Non profit
Bruxelles non ce l’ha con Roma, ma l’Europa non farà sconti
L'eurodeputata Lara Comi sulla direttiva anti ritardi
di Redazione
Non è l’unico ad accumulare ritardi nei pagamenti, il Belpaese. Ma se si guardano le medie altrui, c’è da arrossire: in Italia 180 giorni sono la norma, mentre la pubblica amministrazione francese si preoccupa se accumula 64 giorni di troppo. Di contro in Germania e Gran Bretagna il ritardo medio è rispettivamente di 35 e 47 giorni. Come mai allora il parlamento comunitario si è preoccupato di scrivere e approvare una Direttiva europea (la 2011/7) che, di fatto, focalizza un problema che è specialmente di alcuni?
«Questo testo si inserisce nella volontà di costruire un’Europa che sia tale a tutti gli effetti», risponde Lara Comi, eurodeputata Pdl che ha seguito da vicino i lavori, «occorre poter contare su una tempistica omogenea anche per quanto riguarda la riscossione delle fatture, se si vuole che quello europeo sia un mercato al di là della moneta unica».
Insomma, non è stata fatta una legge europea solo per mettere sotto controllo l’indisciplinata Italia? «Certo ritardi così gravi non aiutano nessuno, ma non c’è alcun sorvegliato speciale.
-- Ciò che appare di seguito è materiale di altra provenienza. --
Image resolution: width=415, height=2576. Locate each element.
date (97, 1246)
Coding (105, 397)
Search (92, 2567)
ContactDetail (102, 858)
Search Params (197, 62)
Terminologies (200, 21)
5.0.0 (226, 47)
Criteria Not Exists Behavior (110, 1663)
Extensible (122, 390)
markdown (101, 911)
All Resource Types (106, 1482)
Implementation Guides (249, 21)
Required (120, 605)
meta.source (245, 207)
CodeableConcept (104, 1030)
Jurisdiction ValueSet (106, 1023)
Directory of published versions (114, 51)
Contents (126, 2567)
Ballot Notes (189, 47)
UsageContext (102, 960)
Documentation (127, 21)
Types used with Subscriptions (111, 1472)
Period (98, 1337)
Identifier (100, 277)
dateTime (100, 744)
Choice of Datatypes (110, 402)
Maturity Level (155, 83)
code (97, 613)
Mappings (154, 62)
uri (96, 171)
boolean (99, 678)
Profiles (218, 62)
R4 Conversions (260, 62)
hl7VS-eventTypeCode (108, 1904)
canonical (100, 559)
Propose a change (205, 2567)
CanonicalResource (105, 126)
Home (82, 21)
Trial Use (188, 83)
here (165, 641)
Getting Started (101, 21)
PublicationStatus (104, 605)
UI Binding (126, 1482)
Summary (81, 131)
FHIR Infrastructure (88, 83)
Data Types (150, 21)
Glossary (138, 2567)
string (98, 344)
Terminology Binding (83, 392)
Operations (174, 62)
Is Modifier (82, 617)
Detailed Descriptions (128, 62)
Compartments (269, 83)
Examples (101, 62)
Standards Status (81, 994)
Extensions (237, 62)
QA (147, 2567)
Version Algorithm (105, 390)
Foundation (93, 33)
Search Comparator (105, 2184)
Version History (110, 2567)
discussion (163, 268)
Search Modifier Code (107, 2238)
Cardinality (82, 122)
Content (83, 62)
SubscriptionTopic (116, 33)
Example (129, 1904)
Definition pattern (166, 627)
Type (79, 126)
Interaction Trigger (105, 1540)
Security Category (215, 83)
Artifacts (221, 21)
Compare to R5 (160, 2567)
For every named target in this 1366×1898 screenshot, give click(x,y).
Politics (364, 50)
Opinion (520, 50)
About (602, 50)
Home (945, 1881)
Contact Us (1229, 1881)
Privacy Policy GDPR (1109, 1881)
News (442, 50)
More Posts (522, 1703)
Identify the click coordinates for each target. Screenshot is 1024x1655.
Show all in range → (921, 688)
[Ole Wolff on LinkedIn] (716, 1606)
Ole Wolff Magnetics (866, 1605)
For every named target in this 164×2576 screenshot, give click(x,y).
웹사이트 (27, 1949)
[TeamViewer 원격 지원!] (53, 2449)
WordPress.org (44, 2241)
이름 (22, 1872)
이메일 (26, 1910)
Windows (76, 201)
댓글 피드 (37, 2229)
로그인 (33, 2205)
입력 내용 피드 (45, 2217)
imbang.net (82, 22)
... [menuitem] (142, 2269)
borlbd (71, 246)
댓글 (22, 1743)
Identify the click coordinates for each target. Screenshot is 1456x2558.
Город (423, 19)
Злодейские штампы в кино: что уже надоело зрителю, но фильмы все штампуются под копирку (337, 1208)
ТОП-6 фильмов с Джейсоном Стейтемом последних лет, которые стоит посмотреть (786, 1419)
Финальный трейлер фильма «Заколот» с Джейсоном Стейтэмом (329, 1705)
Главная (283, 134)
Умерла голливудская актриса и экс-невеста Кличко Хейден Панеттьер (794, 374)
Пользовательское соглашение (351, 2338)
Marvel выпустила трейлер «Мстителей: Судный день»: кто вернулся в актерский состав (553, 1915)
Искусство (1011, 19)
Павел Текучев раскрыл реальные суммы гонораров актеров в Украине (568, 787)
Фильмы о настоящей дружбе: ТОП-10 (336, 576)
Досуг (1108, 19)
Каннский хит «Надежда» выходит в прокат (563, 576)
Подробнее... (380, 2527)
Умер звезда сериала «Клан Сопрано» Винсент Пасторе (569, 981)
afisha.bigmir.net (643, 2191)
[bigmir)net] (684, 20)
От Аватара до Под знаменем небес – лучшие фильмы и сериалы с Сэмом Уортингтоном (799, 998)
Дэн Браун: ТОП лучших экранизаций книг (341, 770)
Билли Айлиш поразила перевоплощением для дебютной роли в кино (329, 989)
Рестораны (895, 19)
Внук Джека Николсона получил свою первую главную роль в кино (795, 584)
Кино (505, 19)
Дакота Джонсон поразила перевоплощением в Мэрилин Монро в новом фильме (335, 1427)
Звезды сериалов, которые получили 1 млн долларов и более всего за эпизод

Anche in Germania ci sono regioni i cui enti locali pagano con settimane di ritardo». «Del resto», prosegue l’eurodeputata, «per contrastare questo fenomeno si potrebbe lavorare sul patto di stabilità cercando di renderlo più flessibile, ma questa è una materia squisitamente nazionale». Viceversa la prospettiva comunitaria spiega questa direttiva sui ritardi e altre iniziative allo studio. «Stiamo lavorando sull’ipotesi di una aliquota comune», conferma Comi, «e quindi di una struttura armonizzata dell’imposizione, possibilmente allineata verso il basso. Nello stesso tempo è in preparazione una direttiva che riguarda il riconoscimento delle qualifiche professionali». Perché la libera circolazione non sia solo della finanza o dei soldi, occorre che i titoli per esercitare il proprio mestiere nei diversi Paesi dell’Unione siano in qualche modo paragonabili. Oggi ad esempio in alcuni Paesi si diventa dentista dopo tre anni di studio universitario, mentre in Italia il cursus studiorum è ben più lungo. Quanto ai tempi delle riforme sono decisamente diversificati. «Per parificare Iva e Irpef c’è ancora da lavorare almeno un anno, mentre entro sei mesi potrebbe essere pronto il testo sulle qualifiche. Assieme alla direttiva sui ritardi nei pagamenti, queste iniziative», conclude l’eurodeputata, «tracciano con determinazione una strada importante verso una politica fiscale europea e quindi verso una autentica integrazione comunitaria».